Microsoft Bing” launched as a brand new travel search engine on June 1st. My initial reaction was that we need another travel search site like we need a hole in the head. Providers like Orbitz, Travelocity, and Expedia are already battling for market share by lowering or eliminating booking fees altogether, driving down their profitability and making it difficult to succeed in an already saturated industry. At least that’s what I thought until I actually tried the site.
Bing is different. Like other search engines, it “scrapes” data from hundreds of travel web sites worldwide to aggregate information about airfares and hotels. But it also offers some interesting services that others do not. Their Price Predictor shows if airfares are rising or dropping over the next seven days and provides a recommendation to buy now or buy later. Bing’s Rate Indicator compares each individual hotel’s current rate to its observed historical rates and indicates whether or not today’s rate for a specific hotel is a deal.This service is available from most major U.S. and Canadian cities for destinations worldwide.

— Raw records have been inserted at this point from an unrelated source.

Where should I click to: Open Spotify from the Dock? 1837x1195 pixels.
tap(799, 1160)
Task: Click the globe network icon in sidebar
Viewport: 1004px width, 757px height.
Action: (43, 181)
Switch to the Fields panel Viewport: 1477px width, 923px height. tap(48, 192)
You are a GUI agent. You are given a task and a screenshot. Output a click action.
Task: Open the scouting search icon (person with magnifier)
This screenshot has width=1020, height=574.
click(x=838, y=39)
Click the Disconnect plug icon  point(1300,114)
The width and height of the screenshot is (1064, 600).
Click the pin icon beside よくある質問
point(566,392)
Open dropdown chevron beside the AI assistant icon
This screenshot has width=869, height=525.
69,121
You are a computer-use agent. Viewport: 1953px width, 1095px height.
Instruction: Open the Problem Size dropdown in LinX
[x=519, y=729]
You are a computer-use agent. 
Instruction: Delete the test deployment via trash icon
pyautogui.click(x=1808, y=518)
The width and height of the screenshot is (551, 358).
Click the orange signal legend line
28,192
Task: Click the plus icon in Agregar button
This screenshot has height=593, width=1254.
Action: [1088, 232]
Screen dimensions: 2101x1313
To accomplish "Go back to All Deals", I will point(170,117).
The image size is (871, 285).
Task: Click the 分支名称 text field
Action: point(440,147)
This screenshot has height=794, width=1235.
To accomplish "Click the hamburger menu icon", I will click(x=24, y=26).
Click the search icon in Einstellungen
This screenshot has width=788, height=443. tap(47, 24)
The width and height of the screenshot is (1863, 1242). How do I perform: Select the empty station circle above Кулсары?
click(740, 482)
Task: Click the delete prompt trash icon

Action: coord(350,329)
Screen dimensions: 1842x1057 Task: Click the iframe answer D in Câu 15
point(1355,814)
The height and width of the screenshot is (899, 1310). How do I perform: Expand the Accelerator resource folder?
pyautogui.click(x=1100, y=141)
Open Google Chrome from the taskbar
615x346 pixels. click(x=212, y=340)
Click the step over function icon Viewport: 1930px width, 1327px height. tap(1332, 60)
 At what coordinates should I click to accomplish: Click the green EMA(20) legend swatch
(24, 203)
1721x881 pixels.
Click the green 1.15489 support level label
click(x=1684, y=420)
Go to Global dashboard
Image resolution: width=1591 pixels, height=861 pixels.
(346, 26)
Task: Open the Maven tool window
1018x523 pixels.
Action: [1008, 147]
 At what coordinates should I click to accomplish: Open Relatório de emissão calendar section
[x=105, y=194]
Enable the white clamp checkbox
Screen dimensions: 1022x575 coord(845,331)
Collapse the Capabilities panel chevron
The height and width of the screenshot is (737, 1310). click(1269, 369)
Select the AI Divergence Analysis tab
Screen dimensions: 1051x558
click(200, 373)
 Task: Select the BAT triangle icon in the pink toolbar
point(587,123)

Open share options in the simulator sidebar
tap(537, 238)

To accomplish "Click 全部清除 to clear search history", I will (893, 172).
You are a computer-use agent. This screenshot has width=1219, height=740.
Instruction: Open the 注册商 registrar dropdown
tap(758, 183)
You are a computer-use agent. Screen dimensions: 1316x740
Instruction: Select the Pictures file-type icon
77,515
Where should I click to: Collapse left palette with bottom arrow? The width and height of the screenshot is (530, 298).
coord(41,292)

It also provides a flexible search tool that compares fares for flights departing within a 30-day range. You can even set up a fare alert – Bing will notify you of the latest low fares for your selected trip. Perhaps most importantly, once you find the airfare or hotel that’s right for you and select it, Bing steps aside and lets you book it directly on the provider’s web site.
Additionally, Bing has a destination area where you can research potential vacation spots, as well as a Travel Blog, with content povided by some of the best travel writers in the industry. Check it out; I’m sure you’ll agree it’s head and shoulders above the rest.